Foi também o tempo que eu retomei essa possibilidade de fazer trabalhos solo misturando essas linguagens e a criação aqui do Espaço Reator (onde foi realizada a entrevista), em 2008 eu comecei a construir e inaugurei em 2010, e até hoje eu fiz quatro trabalhos solos mas com a colaboração de várias pessoas. Faço o esboço e chamo as pessoas para contribuir, parceiros de muito tempo como o Leo Bitar, e mais novos como a Ana Lobato, o Rodrigo Braga, as pessoas vem e olham vamos pensando nesse formato.

Eu sei que não encara o “Anjos sobre Berlim” como uma cinematografia aqui no Pará, mas ele faz parte desta história que é a prova que um cinema é possível mesmo em condições adversas, e como tu via esse cenário do audiovisual aqui neste momento.

Nos anos 1990 se produziu coisas como o Cenesthesia, o Murutucu, que são coisas que estão ai num limbo que ninguém lembra que existe. O Kil Abreu fez com o Alberto Silva um que ainda vou lembrar o nome. São dois vídeos que o Kil fez nesta época. O Dênio Maués fez. Tudo VHS. Naquele momento se viu uma possibilidade de filmar coisas que não era mais aquela bendita câmera de 16 milímetros que tinha toda uma história. Isso deu uma animada e todo mundo passou a produzir coisas. O acervo da TV Cultura eu acho que tem muita coisa pois eles faziam cópias para exibir. A Dedé Bandeira, por exemplo, fazia vídeos-teatro lá. E clipes também, de música meio com o modelo MTV com as possibilidades daqui.
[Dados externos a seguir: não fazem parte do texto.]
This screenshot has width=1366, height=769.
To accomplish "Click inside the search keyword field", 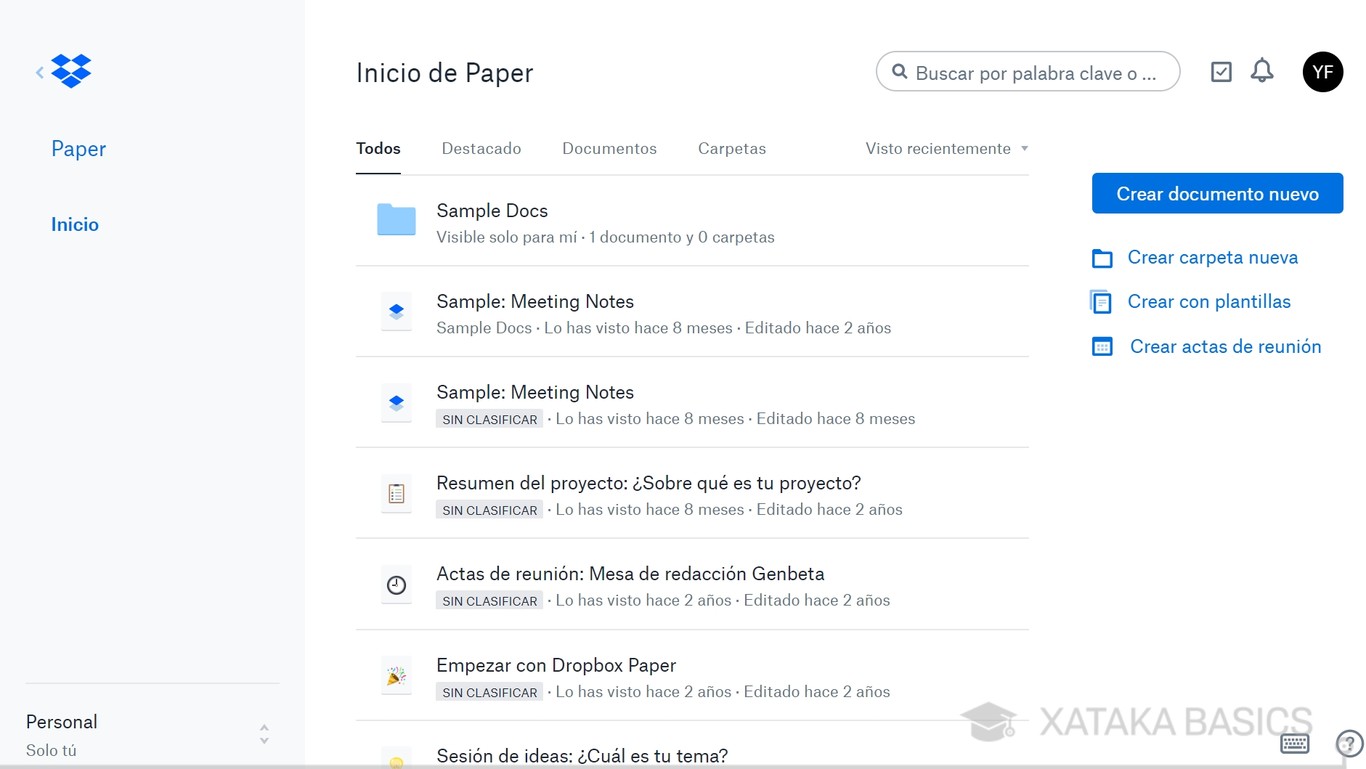I will click(1028, 71).
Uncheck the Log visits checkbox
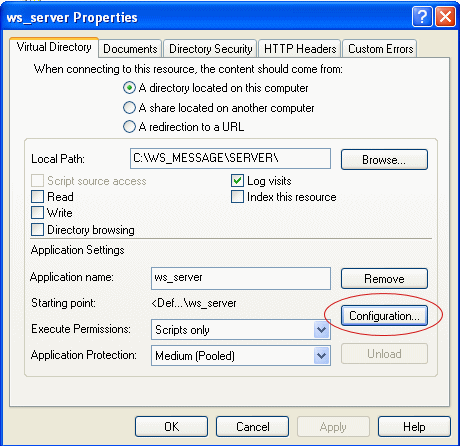 pyautogui.click(x=237, y=181)
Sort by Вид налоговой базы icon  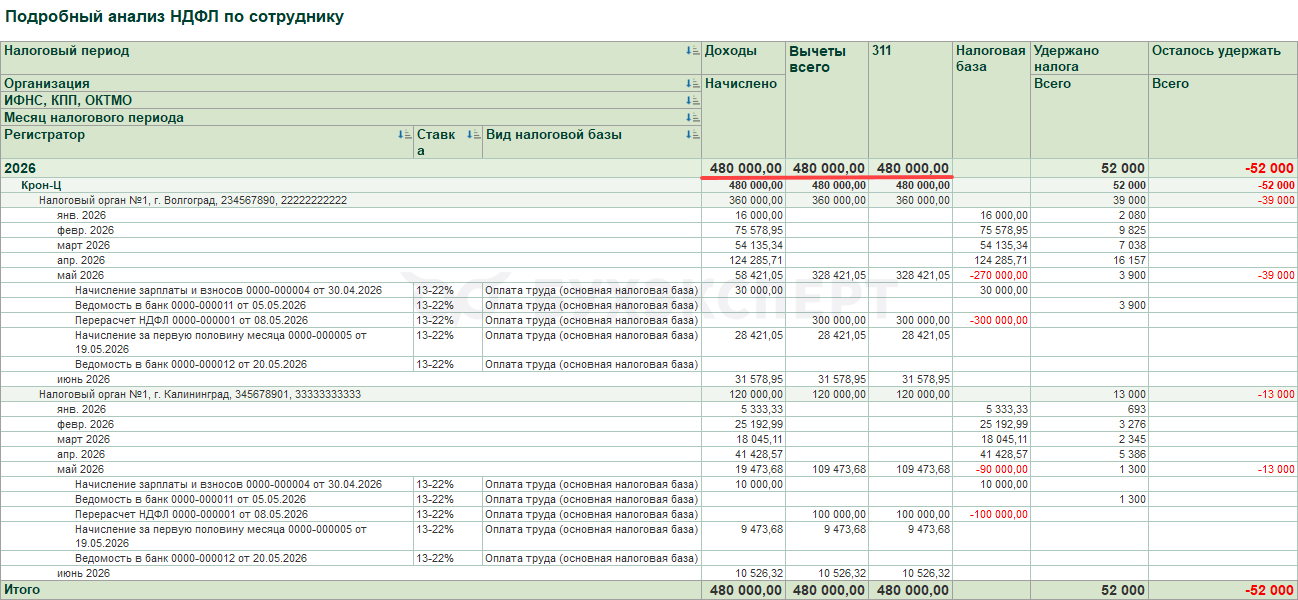click(x=692, y=135)
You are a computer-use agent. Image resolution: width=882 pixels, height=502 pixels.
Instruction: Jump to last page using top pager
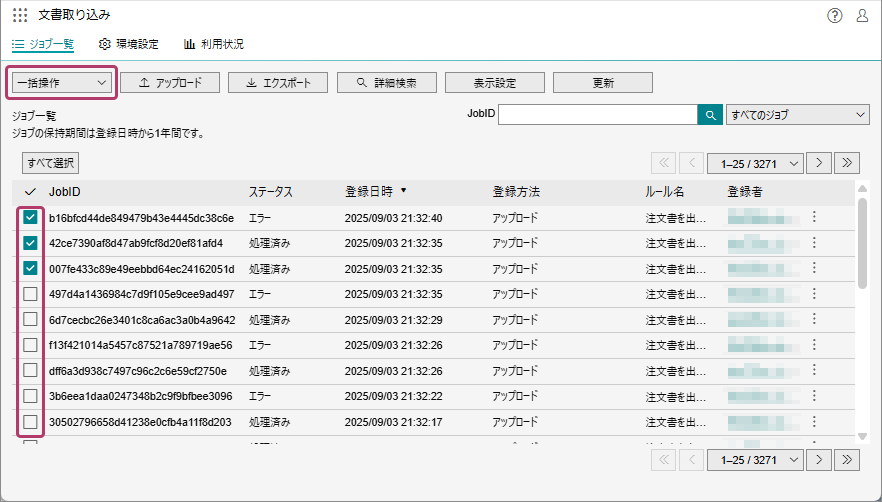pyautogui.click(x=848, y=162)

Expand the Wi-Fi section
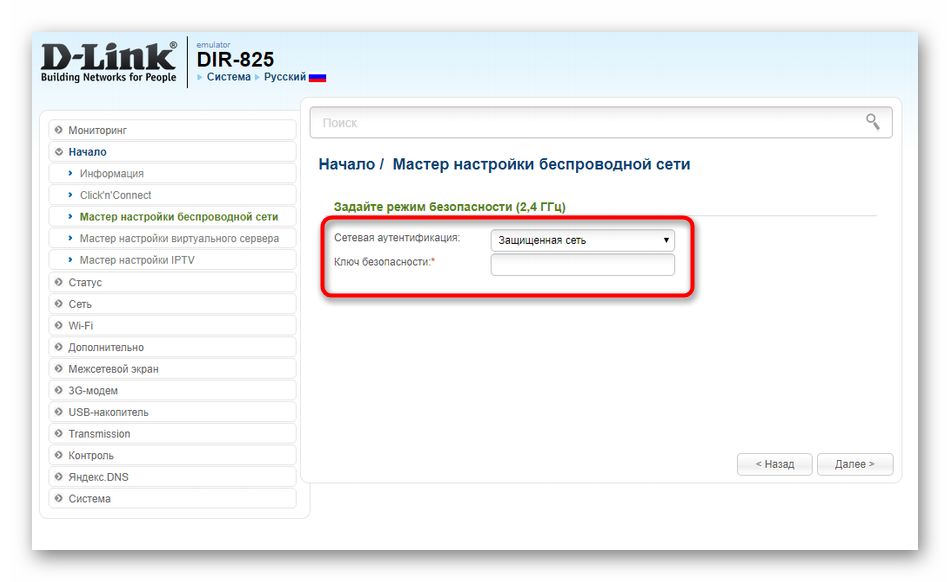80,326
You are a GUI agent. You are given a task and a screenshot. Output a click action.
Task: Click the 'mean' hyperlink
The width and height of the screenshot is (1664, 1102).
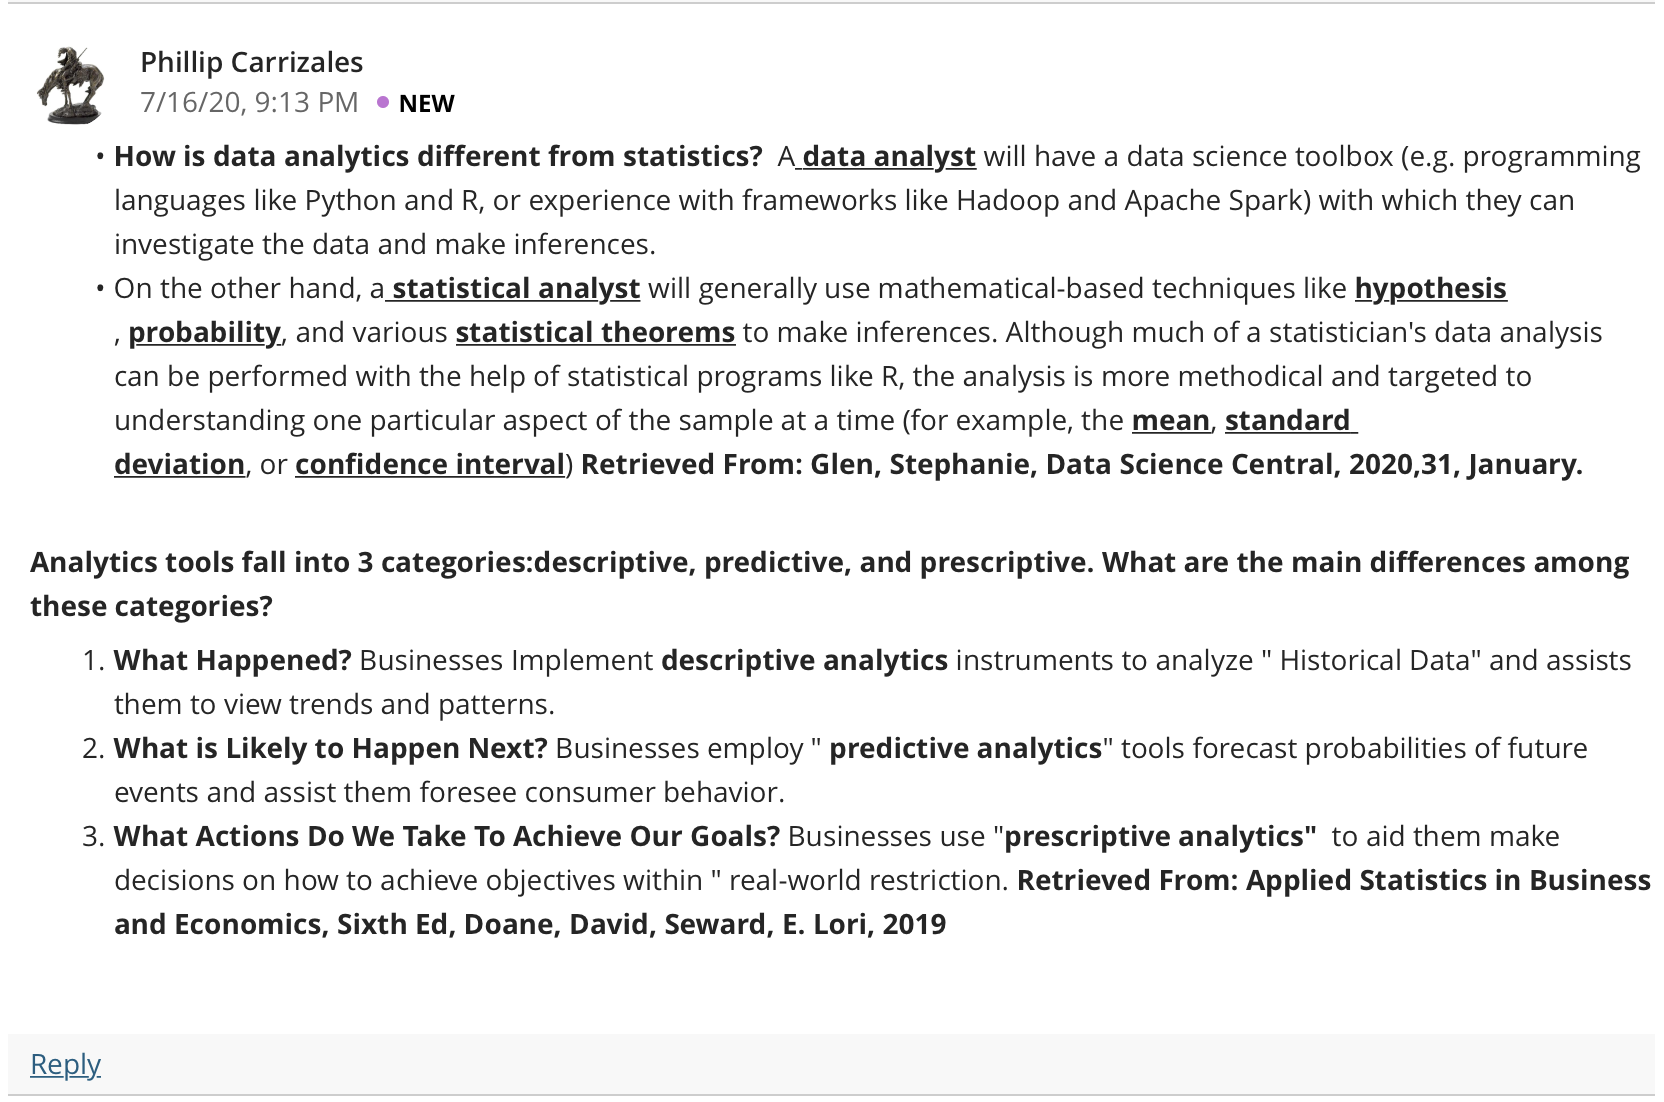(1170, 421)
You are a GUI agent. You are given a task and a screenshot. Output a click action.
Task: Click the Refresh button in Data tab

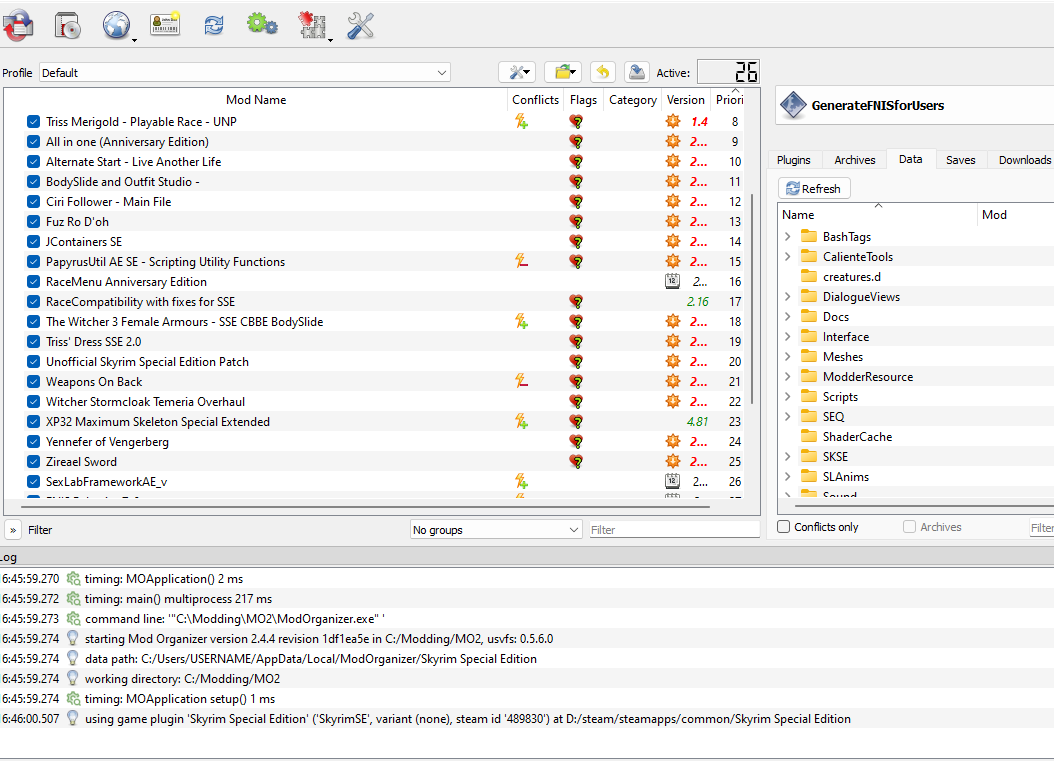pos(814,189)
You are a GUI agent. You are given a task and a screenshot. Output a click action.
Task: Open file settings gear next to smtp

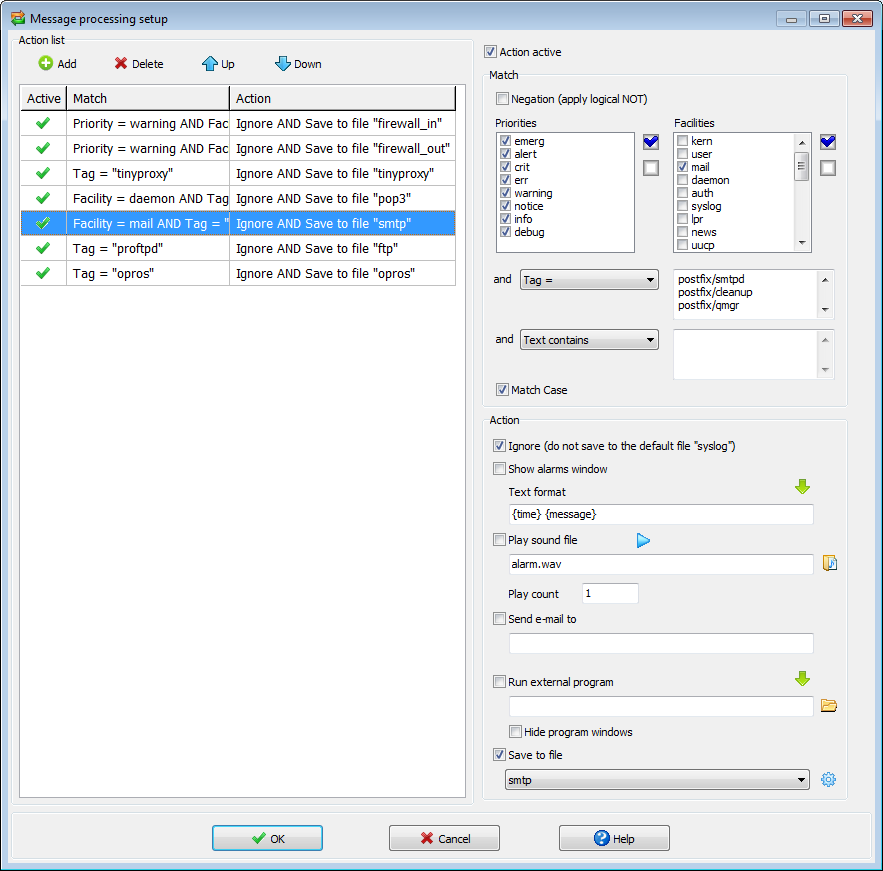point(828,780)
É tosco mas é fantástico como foi feito. E tinha uma coisa de registro dos grupos de teatro que acabou ficando perdido por aí, mas todo espetáculo se filmava. O Aníbal, por exemplo, era responsável por filmar tudo isso, muito do que ele tinha doou para Escola de Teatro.

Fora as produções que chegava por aqui, eu trabalhei no “Brincando nos Campos do Senhor” (Hector Babenco), onde passei seis meses fazendo adereçagem, dresser, para onde íamos de barco para o set, e quando começou a filmagem eu fiquei com a continuísta. A Flávia Alfinito eu fiz a cenografia do “Antonio Carlos Gomes”.  E o “Olympia” que Val (Sampaio) fez em 16 milímetros, eu tenho uma cópia em VHS, filmada de uma projeção pelo Rogê Paes da parede, não é um telecine. Eu fiz alguma coisa nesse filme, nem lembro o que foi.